Although its development was not specifically funded by our PRF-G funds, our technique is new and its details are important to understand the results presented below and our future plans. As such, we begin with its description. Using photolithography, we make micron-scale ferromagnetic disk probes with controllable surface chemistry and geometry, which we employ as rheological probes (fig. 1). Typically, we make circular disks that are 20 microns in diameter and 1 micron in thickness, upon which we deposit a thin (~100 nm) layer of ferromagnetic metal to impart the desired magnetic properties, as well as a thin layer of gold which allows us to use (very versatile) gold-thiol chemistry to functionalize the "top" of the disks with a desired thiol-terminated polymer. This latter step creates a disk that is itself amphiphilic and which thus irreversibly adsorbs to the interface in the desired orientation. We then use four electromagnets to exert a (known) torque upon the disk, while simultaneously measuring its orientation using fluorescent or bright-field microscopy and image processing. The relationship between the small-amplitude, oscillatory torque and the (measured) oscillatory orientation can then be analyzed to give the interfacial visco-elastic moduli, so long as the rotational drag force upon the disk is dominated by the interface. The small scale (~10 micron) of the probe naturally renders its motion exquisitely sensitive to visco-elastic forces from the interface, rather than the bulk. Our microdisks should be two to three orders of magnitude more sensitive than existing techniques. Furthermore, they enable such measurements to be performed with smaller sample volumes, as we will describe below.

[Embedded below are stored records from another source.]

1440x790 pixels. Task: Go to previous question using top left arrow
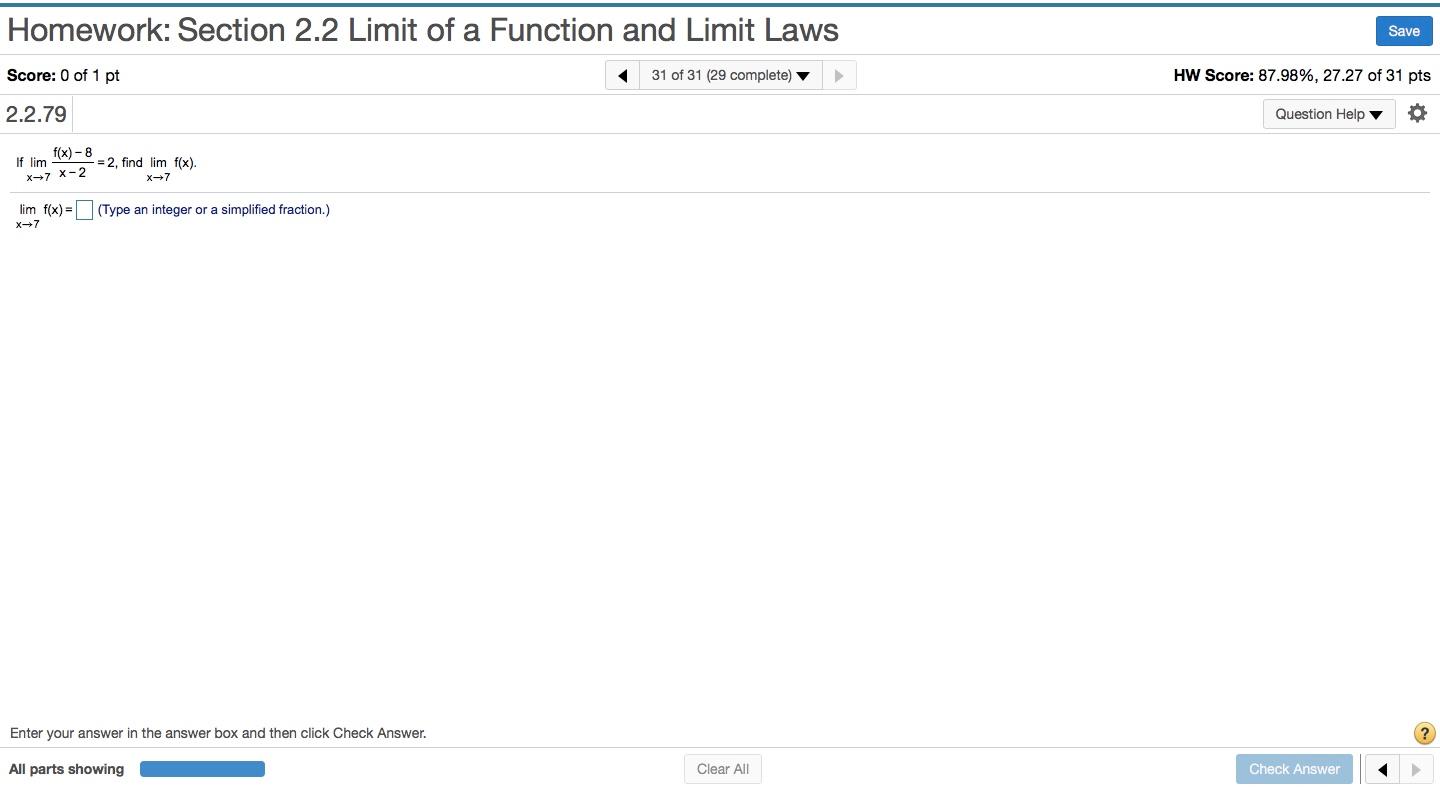pyautogui.click(x=621, y=75)
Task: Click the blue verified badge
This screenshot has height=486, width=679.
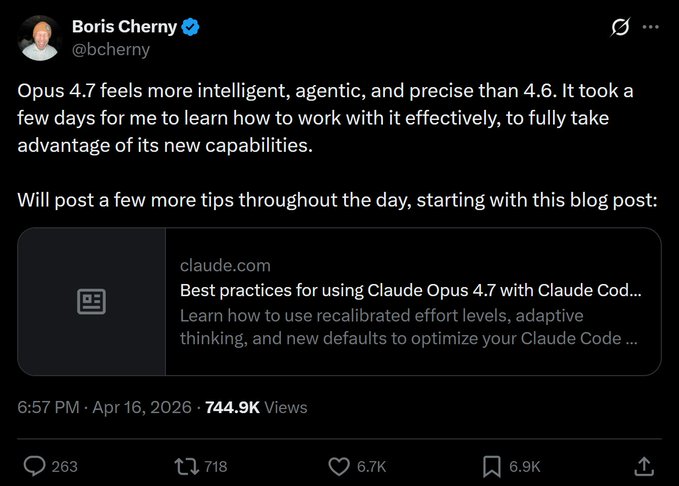Action: point(190,27)
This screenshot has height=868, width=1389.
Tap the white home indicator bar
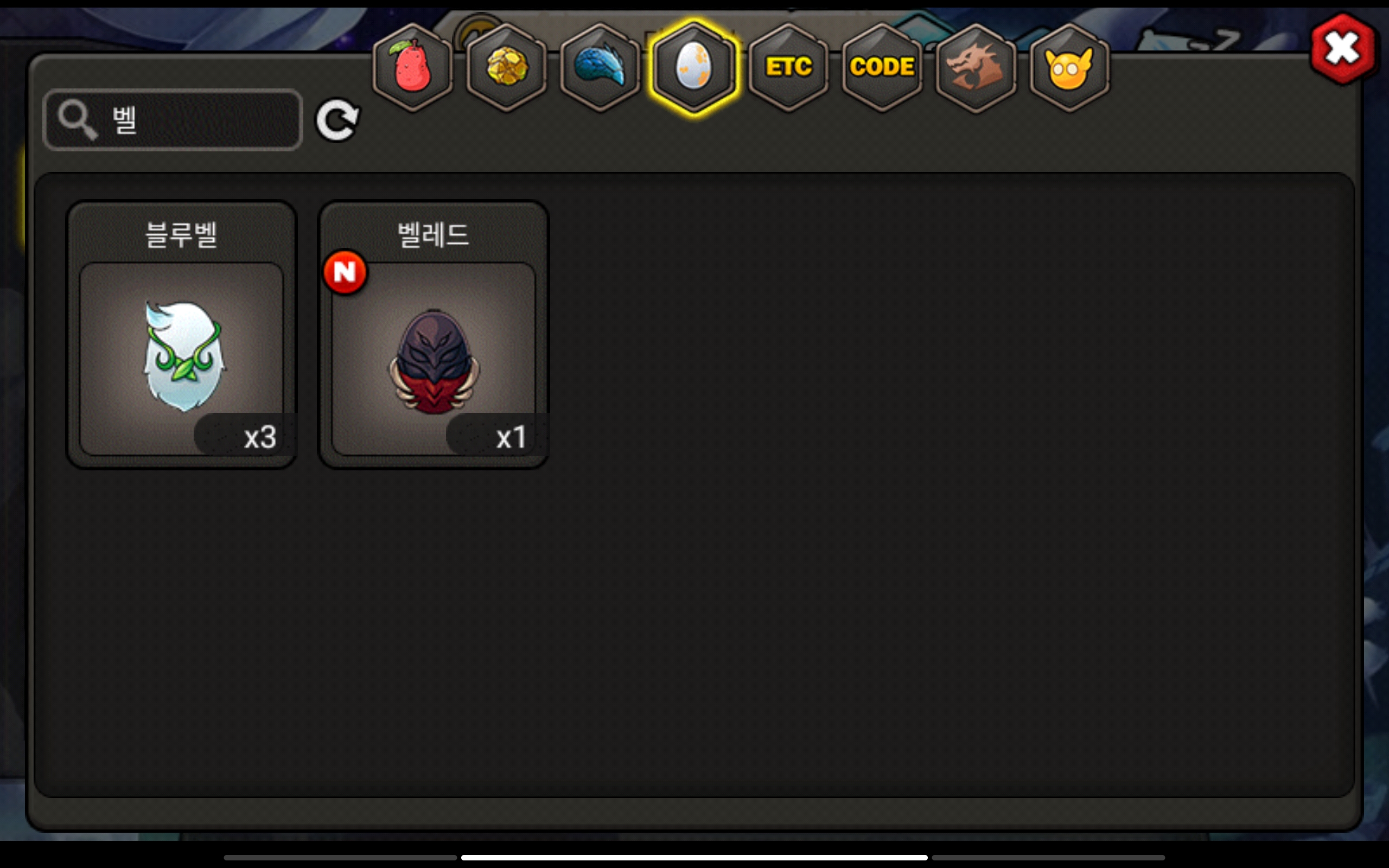[694, 857]
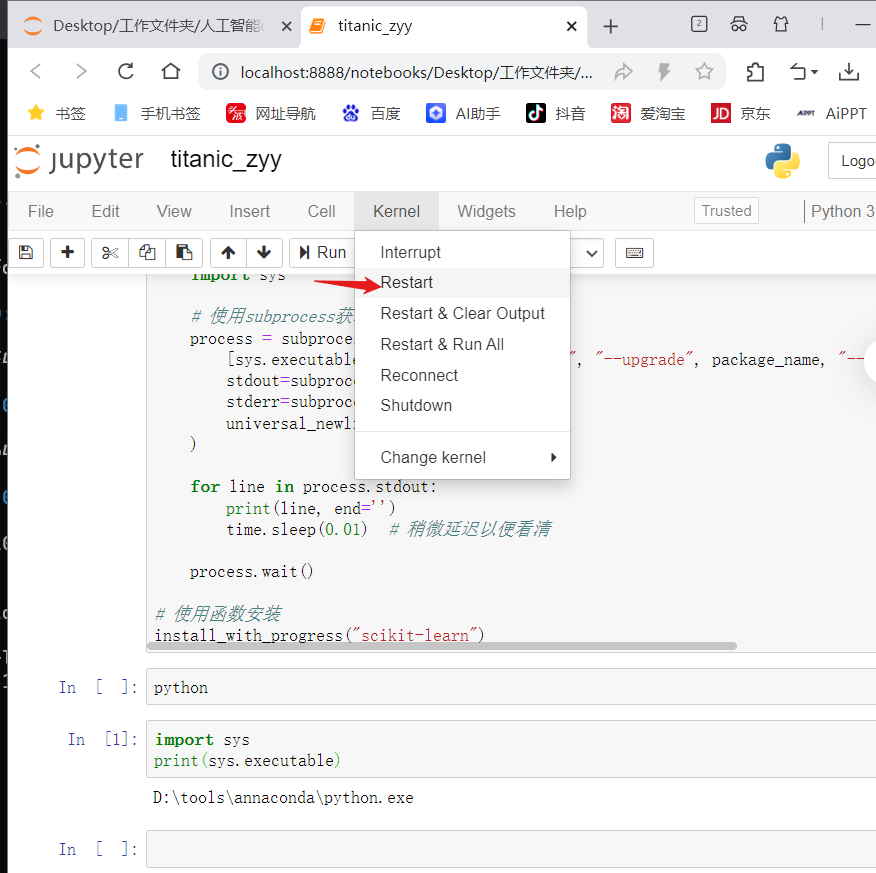Click the empty code cell at bottom
The image size is (876, 873).
(x=510, y=849)
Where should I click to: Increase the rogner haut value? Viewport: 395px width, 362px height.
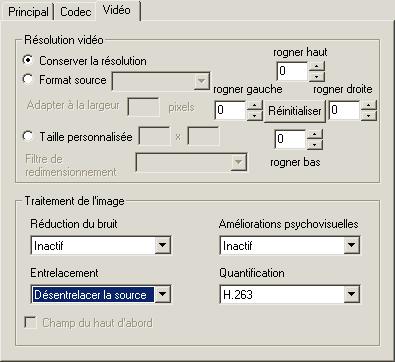[x=316, y=66]
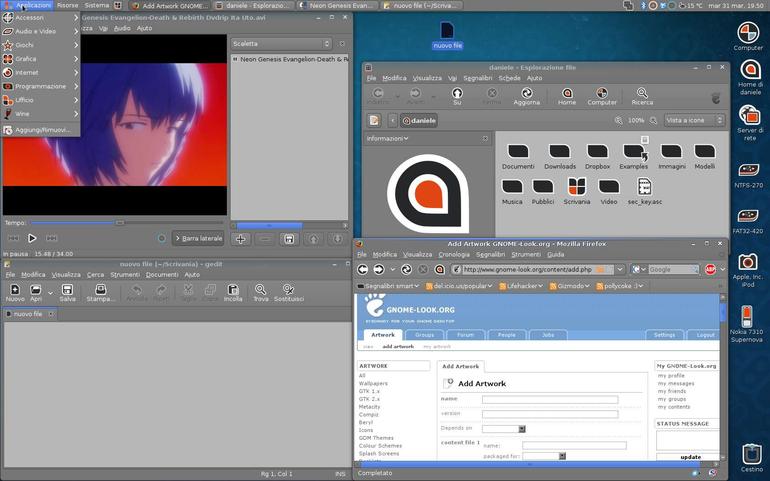
Task: Open Scaletta sidebar dropdown
Action: point(281,44)
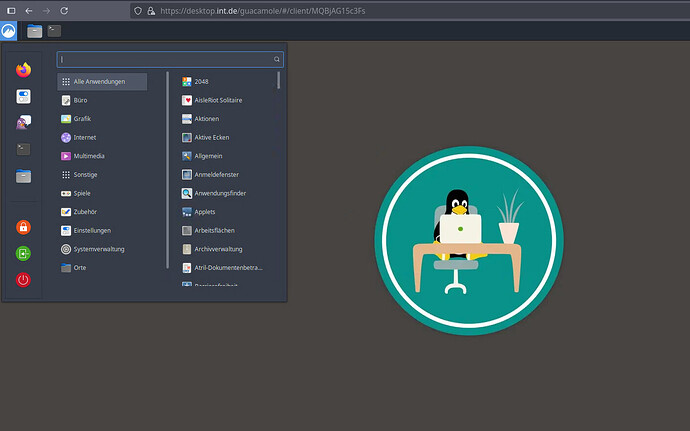Click the application list scrollbar
Viewport: 690px width, 431px height.
tap(279, 81)

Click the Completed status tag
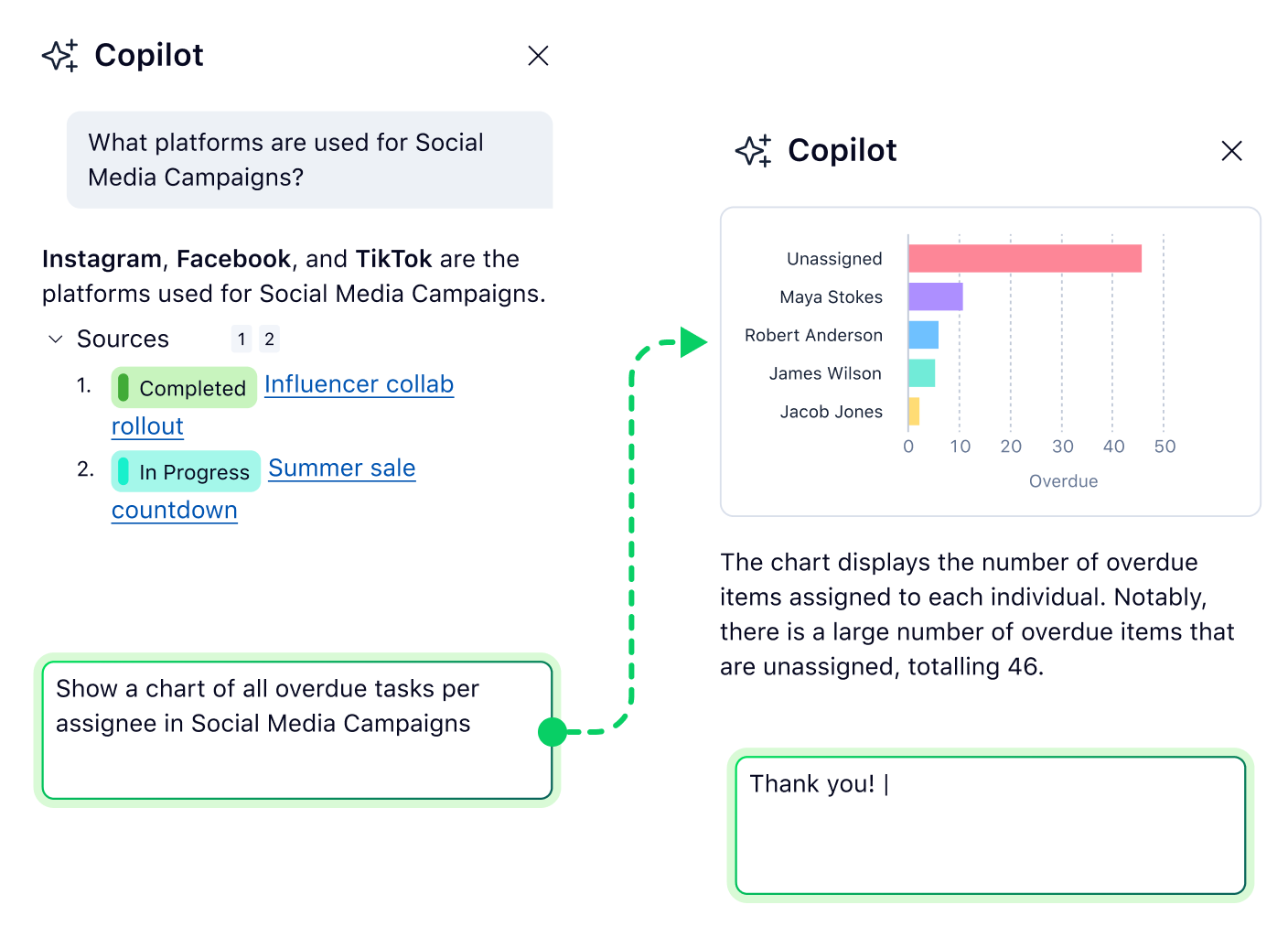pos(184,388)
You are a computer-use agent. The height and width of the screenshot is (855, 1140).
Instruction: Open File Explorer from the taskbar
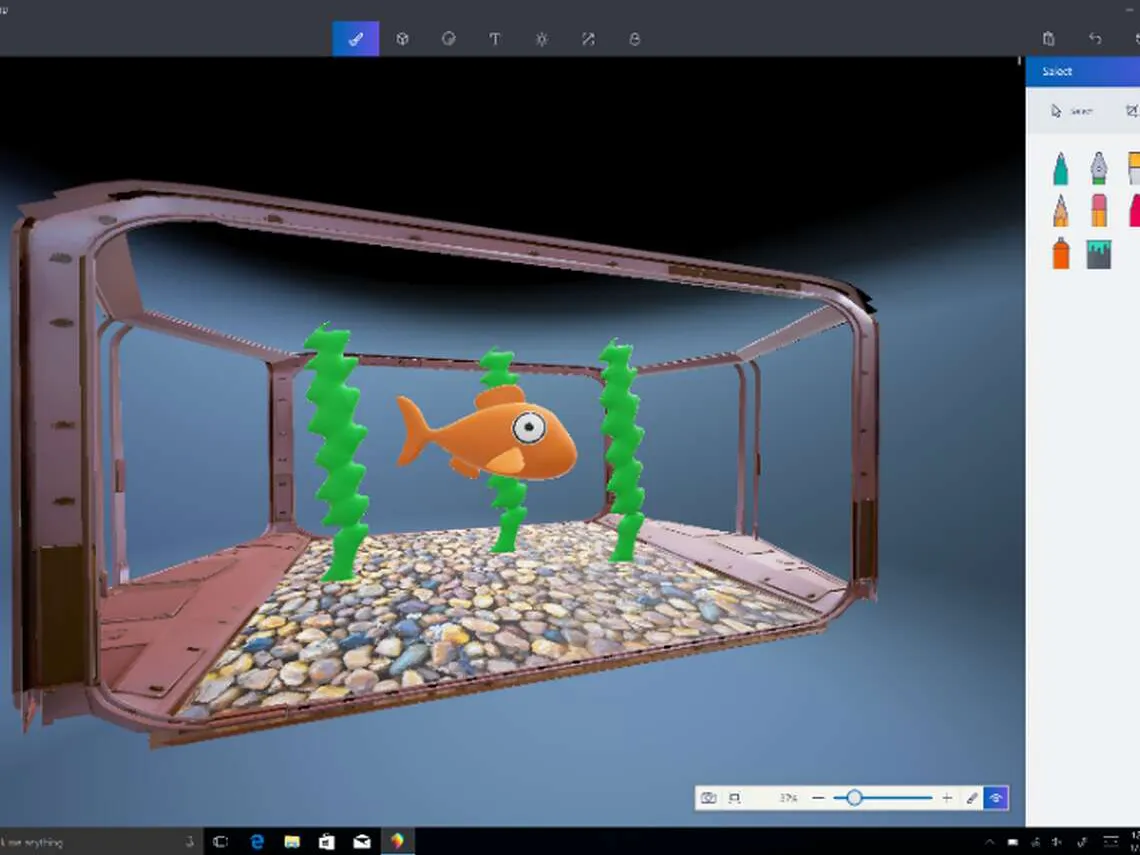tap(292, 842)
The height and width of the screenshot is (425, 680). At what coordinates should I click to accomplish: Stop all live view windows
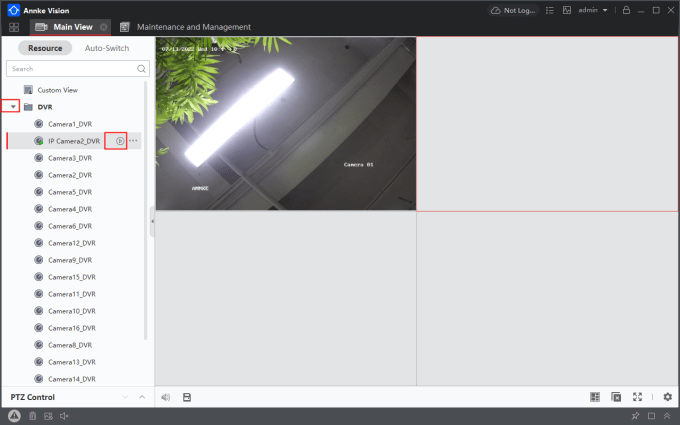(x=616, y=397)
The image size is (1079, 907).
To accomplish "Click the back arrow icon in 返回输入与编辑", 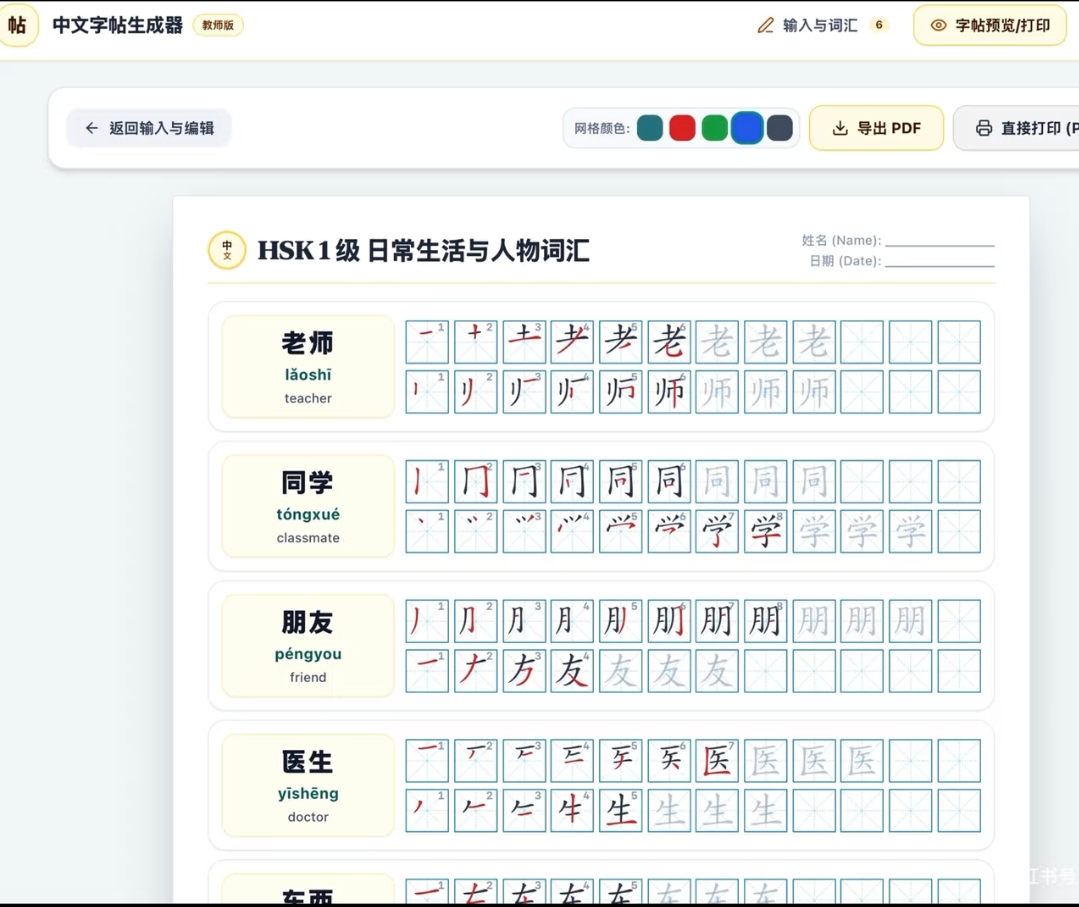I will pos(92,128).
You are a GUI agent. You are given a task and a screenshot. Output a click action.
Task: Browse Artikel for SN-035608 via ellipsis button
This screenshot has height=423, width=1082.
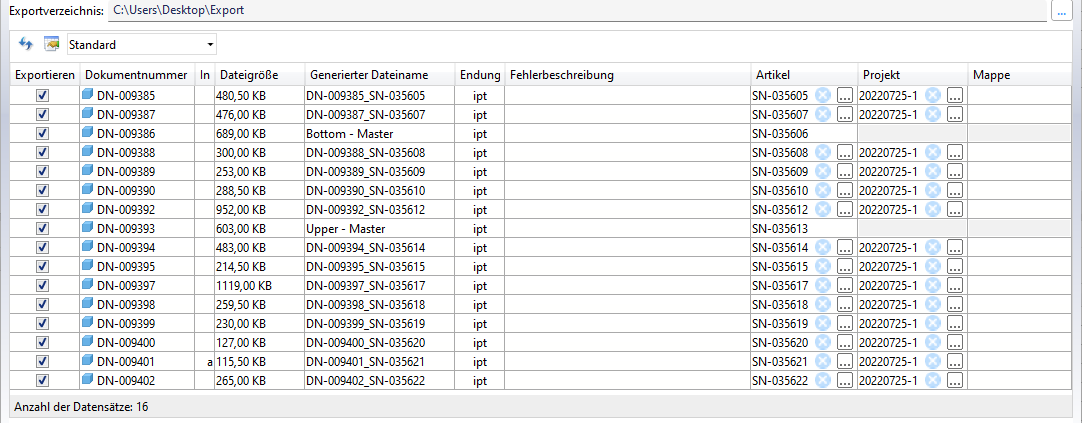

Fig. 1: (left) SEM image showing the
microfabricated, 20-micron diameter and (middle) 1-micron tall ferromagnetic
disks. (Right) bright-field image
of ferromagnetic micro-disk sitting at a water-decane interface . With the support of our
PRF-G grant, we have been using these ferromagnetic microdisks to measure the
visco-elastic properties of several model interfaces, building towards
investigating polymer-polymer interfaces with synthetic surfactants. Fig. 2 shows one such measurement of a
Langmuir monolayer of Palmitic (Hexadecanoic) acid, at an air-water interface,
measured using a (macro-scale) floating needle viscometer. Data from 20 and 50 micron microdisk
probes are shown against the floating needle data. A Langmuir trough allowed control over the surfactant
surface concentration (surface pressure).
Significant features are:
(1) at intermediate
pressures (15-22) all methods give consistent measurements; (2) at low surface
pressure (<15), the microdisks measure the viscosity accurately, whereas the
needle drag is dominated by the water, with no effect from the interface (3) at
high pressure (>22, above Palmitic Acid's liquid-solid transition) the
needle and disks measure the same viscosity, but the disks also capture a
strong elastic response (triangles) not captured by the needle. We have also measured the nonlinear
rheology of colloidal monolayers at water/decane interfaces, which show
shear-melting at high surface concentration, although these results are
preliminary and meant to highlight
the ability to track the deformation of the interface in additional to
measuring drag. More quantitative
measurements are underway. We are currently working
with a mini-trough developed by J. Israelachvili and J. Zasadzinski to begin
measurements with polymer-polymer systems, in continued collaboration with an
NSF-funded IRG in the Materials Research Laboratory at UCSB. Interfacially-active particles and
polymers will be synthesized by C. Hawker's group, and the ability to use small volumes will
be essential.
F
Fig. 2:
(left) Surface viscosity
vs. surface pressure (~concentration) of a Palmitic Acid monolayer at a
water/air interface, as measured by (macro) floating needle viscometer
(circles), 20 micron disks (+), 50 micron disks (green squares for viscosity
and triangles for elasticity).
Note the increased sensitivity of the disks at low surface pressure,
agreement between all techniques at intermediate and high values, and
elasticity measurements with the disks.
(right) Measured velocity of a colloidal monolayer interface as a function
of distance from the probe. The
velocity decays with the 1/r decay expected for interfacially-dominated flows
(plotted lines), with two discontinuous drops in velocity due to shear-banding.